Data in this exercise:
BEGIN

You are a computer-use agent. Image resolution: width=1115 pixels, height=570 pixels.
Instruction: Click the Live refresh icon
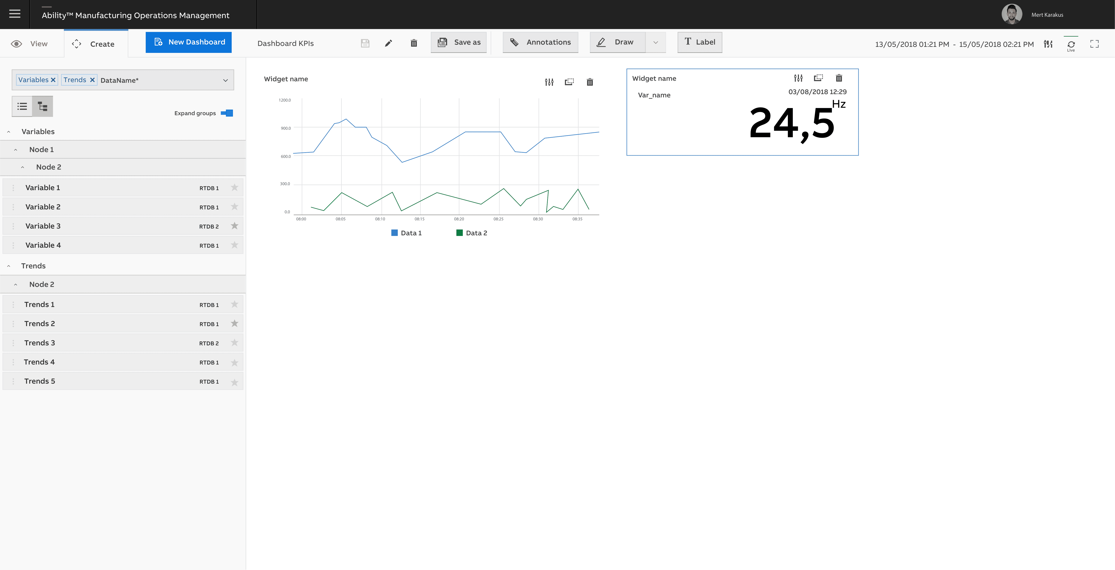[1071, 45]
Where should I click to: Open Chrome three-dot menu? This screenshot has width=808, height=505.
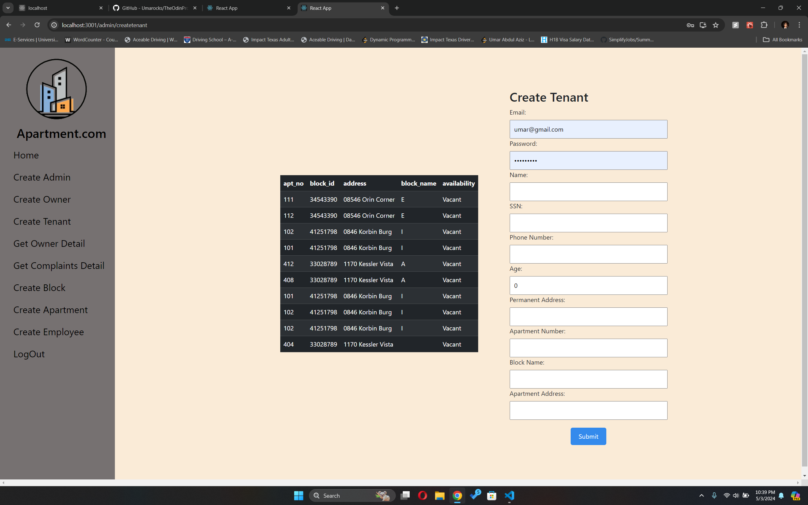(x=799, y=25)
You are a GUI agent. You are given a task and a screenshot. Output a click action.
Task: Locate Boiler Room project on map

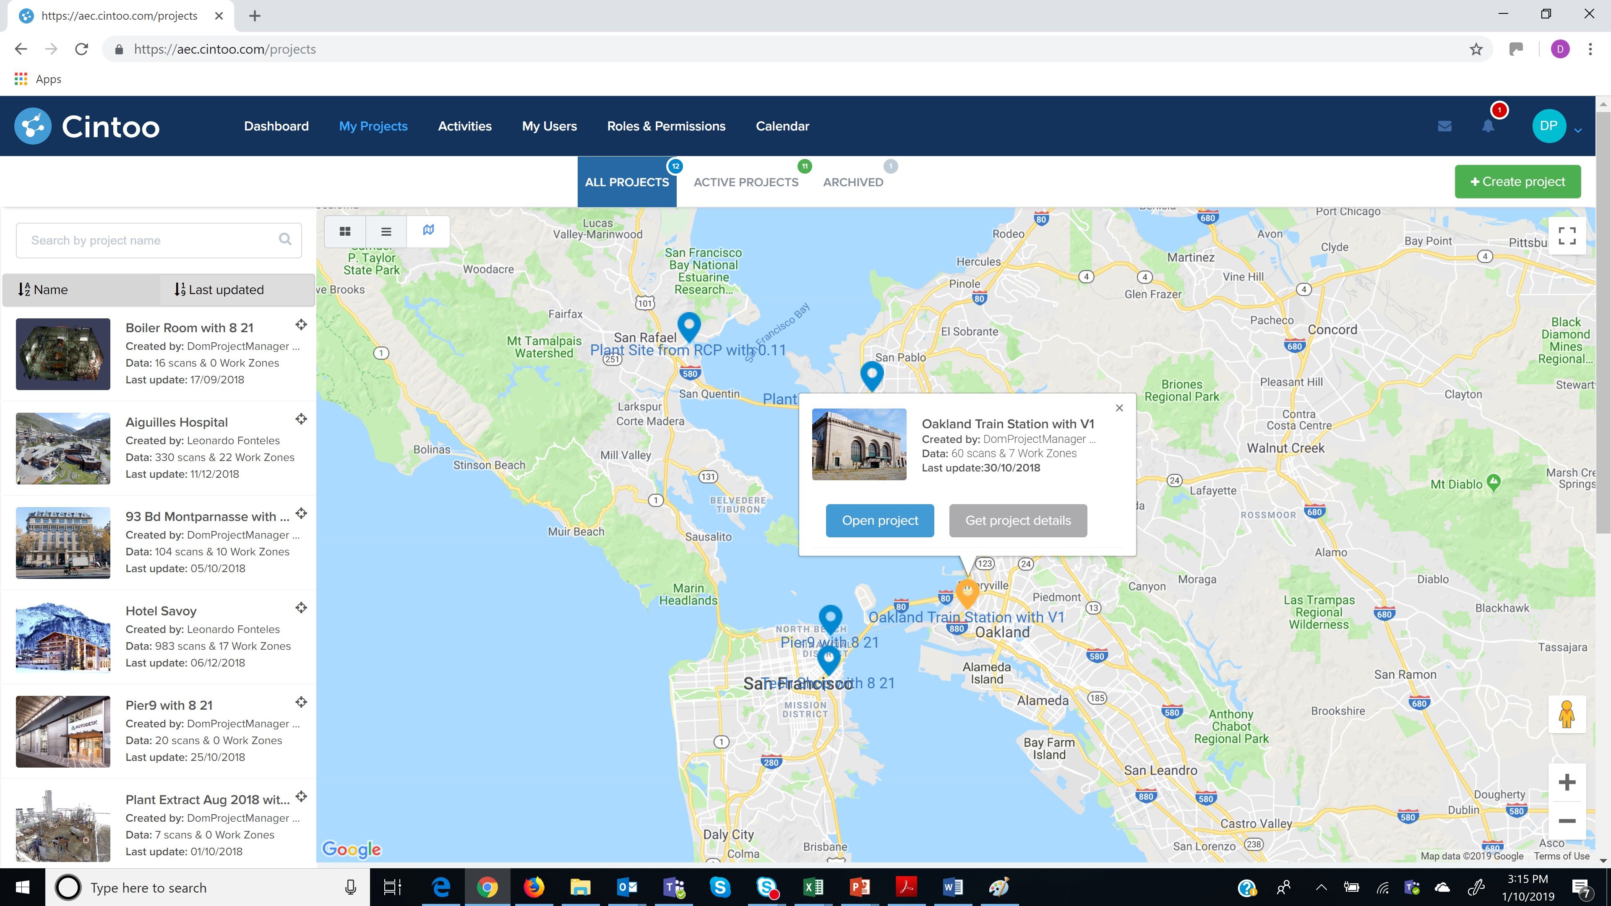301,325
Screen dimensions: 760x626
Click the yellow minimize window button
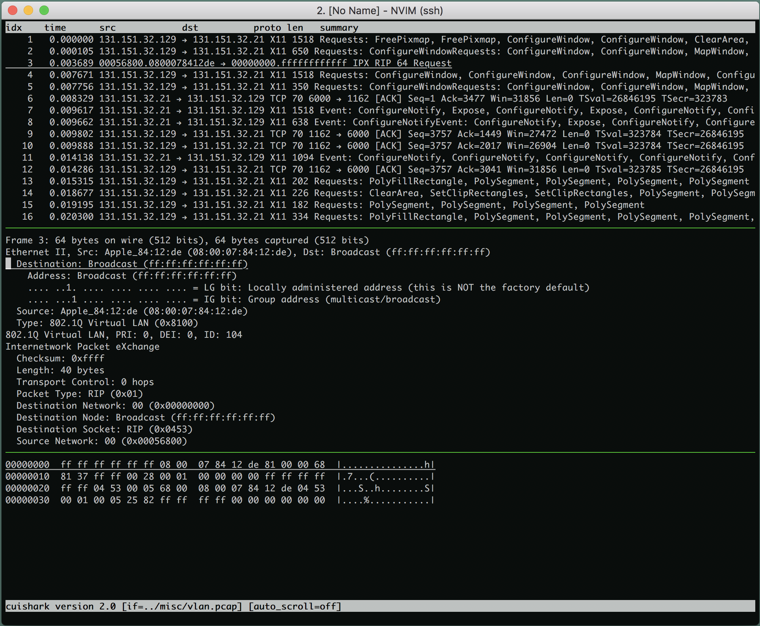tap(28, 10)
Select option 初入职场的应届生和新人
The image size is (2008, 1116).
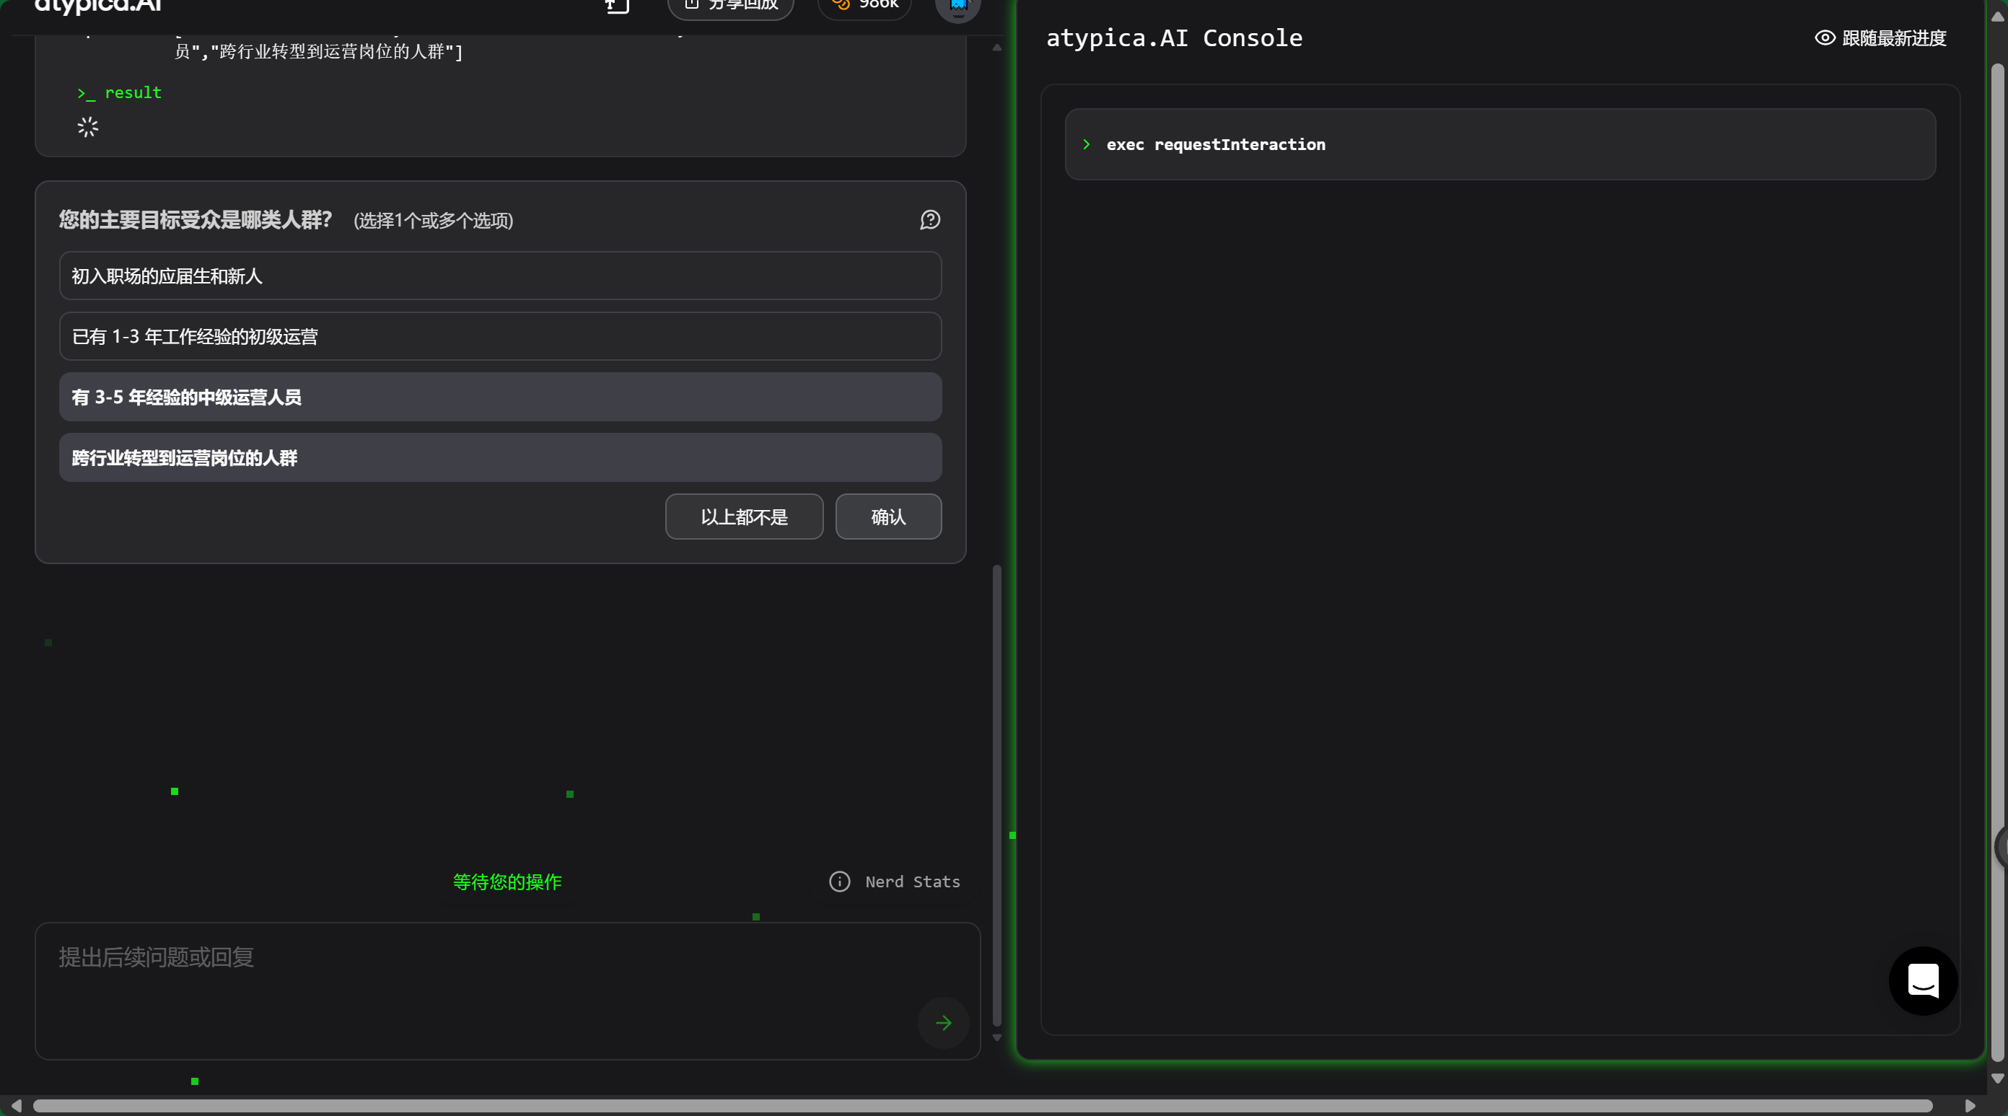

END

Your goal:
Everything in the records should be repeated exactly except the images.

Solved problem:
You are a computer-use agent. Image resolution: width=1115 pixels, height=570 pixels.
Instruction: Click the Live refresh icon
[1071, 45]
Where should I click to: Open Chrome three-dot menu? This screenshot has width=808, height=505.
(x=799, y=25)
You are a GUI agent. You are given a task and a screenshot. Output a click action.
Task: Locate Boiler Room project on map

301,325
Screen dimensions: 760x626
Click the yellow minimize window button
tap(28, 10)
Select option 初入职场的应届生和新人
The image size is (2008, 1116).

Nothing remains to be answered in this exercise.